Conformation and fibrillogenesis of Alzheimer A beta peptides with selected substitution of charged residues.

A key pathological feature of Alzheimer's disease (AD) is the formation and accumulation of amyloid fibers within the neurophil as senile plaques and in the walls of cerebral and meningeal blood vessels. The major component is the 39 to 42 residue amyloid beta protein (A beta), which is an internal proteolytic fragment of the membrane-associated amyloid precursor protein. Aggregation of A beta into amyloid fibers that could be cytotoxic may be a factor in the AD-related neuronal loss. To understand the steps and molecular interactions involved in the transition from a soluble to fibrous form of A beta, and to test molecular models that postulate ion pairing between beta-strands, we have synthetized four peptides having substitutions in specific, charged residues.
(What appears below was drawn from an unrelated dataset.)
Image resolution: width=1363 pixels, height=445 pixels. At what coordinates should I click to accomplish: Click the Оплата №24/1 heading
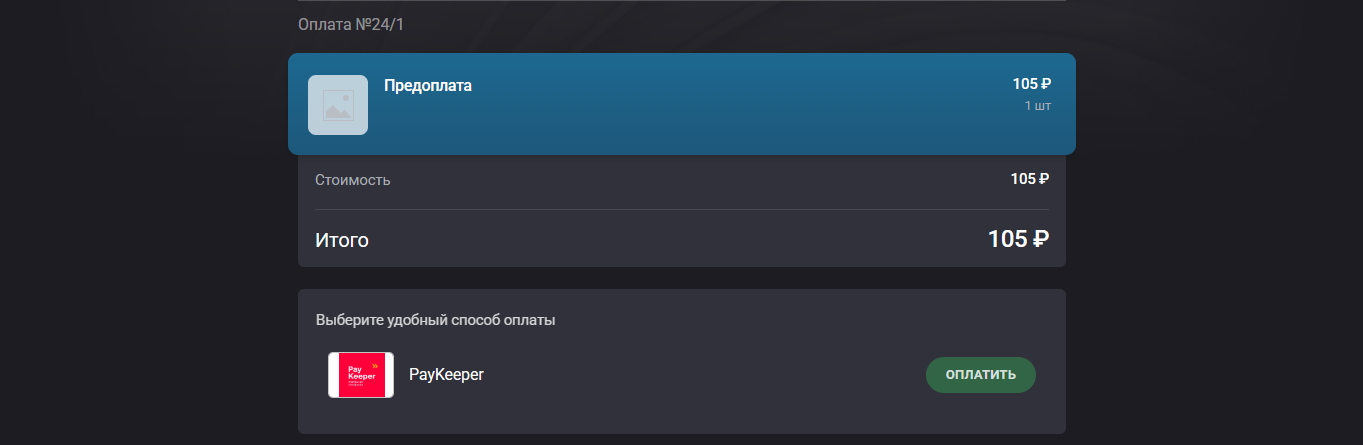351,23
These included an A beta fragment, residues 11 to 25, and having histidine-to-aspartate replacements at positions 13 (H13D) and 14 (H14D), an aspartate-to-lysine at position 23 (D23K) and a 28-mer full-length extracellular domain where the positive charge cluster at His13-His14-Gln15-Lys16 was replaced by an uncharged Gly13-Gly14-Gln15-Gly16 (GGQG). Fourier-transform infrared spectroscopy and fiber X-ray diffraction determined that the H13D and H14D substitutions had negligible effect on beta-sheet formation, suggesting that these residues are not critical for the intramolecular interactions necessary for folding in the beta-conformation. However, negative-stain electron microscopy revealed that the loss of the His13 or His14 resulted in only protofilament formation, suggesting that these residues are involved in amyloid fibril assembly. By contrast, the D23K substitution virtually eliminated folding into a beta-sheet conformation, with appreciable secondary structure being detected only following extended incubation times. The complete absence of the centrally charged region GGQG arrested amyloid assembly at the protofilament stage and also reduced the stability of the beta-conformation, suggesting a contribution of Lys16 in maintaining secondary structure. While it has been conclusively demonstrated by previous investigations that amyloid formation is dependent to a large extent on hydrophobically driven interactions, our results indicate that charge-charge interactions function in concert with non-ionic interactions to stabilize the beta-sheet conformation and assembly of AD amyloid fibers.